DreamWorks, Playa Vista Agree on Terms

September 22, 1998|JAMES BATES and JESUS SANCHEZ | TIMES STAFF WRITERS

The long-stalled DreamWorks SKG studio lot moved closer to getting off the ground with the disclosure Monday that the studio and the developers of Playa Vista have finally agreed to basic terms that would bring the studio to the massive project near Marina del Rey.

The agreement is significant because it marks the first commitment on paper between the two sides, which in the past have operated with little more than a loose understanding.

Final details are still being worked out and could be another month or so away. Because the project has been marked by numerous false starts, skepticism remains that the infighting and financing problems that have plagued Playa Vista could surface to again torpedo the most recent progress.

One question is whether original Playa Vista developer Robert Maguire, who is, in effect, being shoved aside in the deal, will try to put up any legal roadblocks.
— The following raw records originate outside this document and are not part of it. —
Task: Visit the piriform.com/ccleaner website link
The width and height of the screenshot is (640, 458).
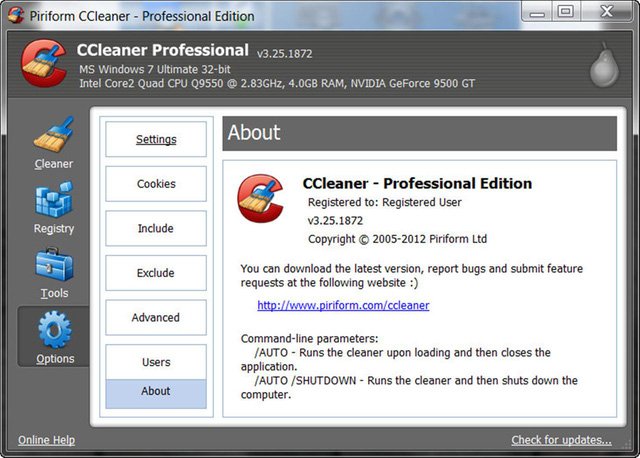Action: pyautogui.click(x=343, y=305)
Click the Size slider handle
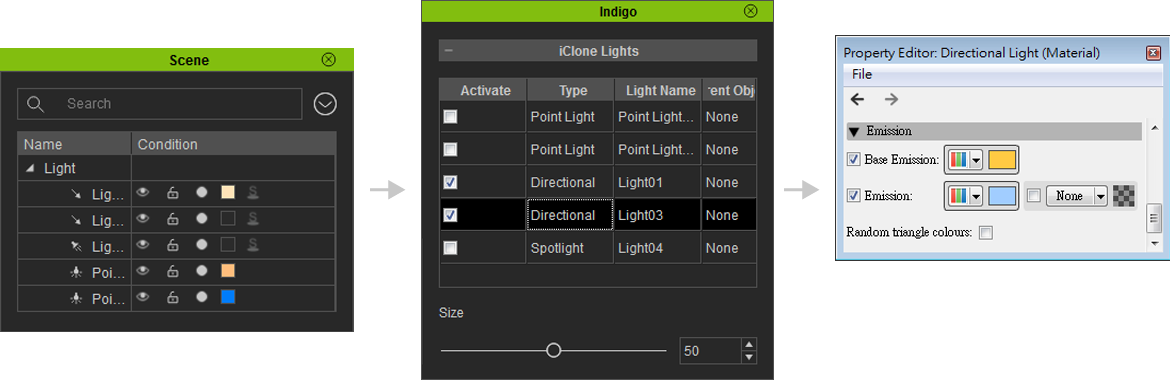The image size is (1170, 381). click(x=553, y=350)
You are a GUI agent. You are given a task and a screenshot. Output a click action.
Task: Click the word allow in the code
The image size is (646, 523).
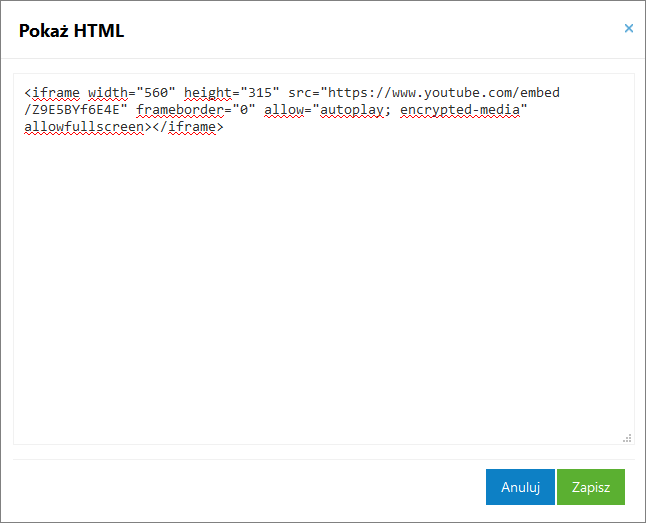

Another is whether opposition from environmentalists, who strongly oppose the development, will prove effective.

But people involved in the project expressed confidence that the agreement puts the project more on track than ever, adding that major details have already been agreed on.

"This should get it to a place of doing a deal," one insider said.

In a statement, DreamWorks partner Jeffrey Katzenberg called the document "a major step closer to a final agreement that will bring DreamWorks to Playa Vista." Although there is still a lot of work to be done, he said, "Playa Vista's principals have assured me personally that they will commit the time, energy and resources necessary to bring this to a rapid conclusion."

Playa Vista President Peter Denniston added in an interview: "We are confident that we have . . . resolved all the major issues. We will be in the position to convey property to DreamWorks in the first quarter of next year."

Denniston would not comment on Maguire's plans for Playa Vista. He said negotiations will continue with DreamWorks, despite Maguire's opposition.

"Rob has been making public statements that he doesn't agree that Playa Vista should do a deal with DreamWorks," Denniston said. "We are going forward."

A spokeswoman for Maguire said he was not available for comment Monday.

The deal comes after DreamWorks last month threatened to pull out of the project and also after intense pressure from city officials, who made it clear that they want DreamWorks to be part of the Playa Vista development.

DreamWorks is the 4-year-old studio founded by director Steven Spielberg, veteran studio executive Katzenberg and entertainment mogul David Geffen. Among its projects are the films "Saving Private Ryan," the TV show "Spin City" and the upcoming animated films "Antz" and "Prince of Egypt."

Sources said DreamWorks would get 47 acres at the location. The studio would pay $20 million--$13 million in cash and $7 million in notes--and make available the city and state tax and permit incentives it would get, which hinge on DreamWorks' locating its studio at the site.

If all goes according to plan, DreamWorks could start construction next year. The company will still have to secure financing for the project. Sources said it will be given 180 days to do so.

The project, first announced nearly three years ago, has been stalled several times, in particular by early, bitter fighting between Maguire and DreamWorks.

Last October, Playa Vista was transferred to investment banks Morgan Stanley, Dean Witter, Discover & Co. and Goldman, Sachs & Co. They were able to force Maguire into a secondary role in the project because of leverage that came when they purchased the bank debt on the property from a group of lenders. But DreamWorks and the new group also found itself at odds in trying to negotiate a deal.

Included in the land that would go to DreamWorks is property Maguire had once hoped to develop, raising the possibility that he could still seek to overturn the agreement in court.

Sources said one option being considered is for Morgan Stanley and Goldman Sachs to sell to a friendly investor 51% of the designated commercial property that Maguire is still involved in, which would then allow them to push Maguire out of the picture. Among the parties said to be interested in making that investment are Los Angeles-based Pacific Capital and Union Labor Life Insurance Co., an investor in the project.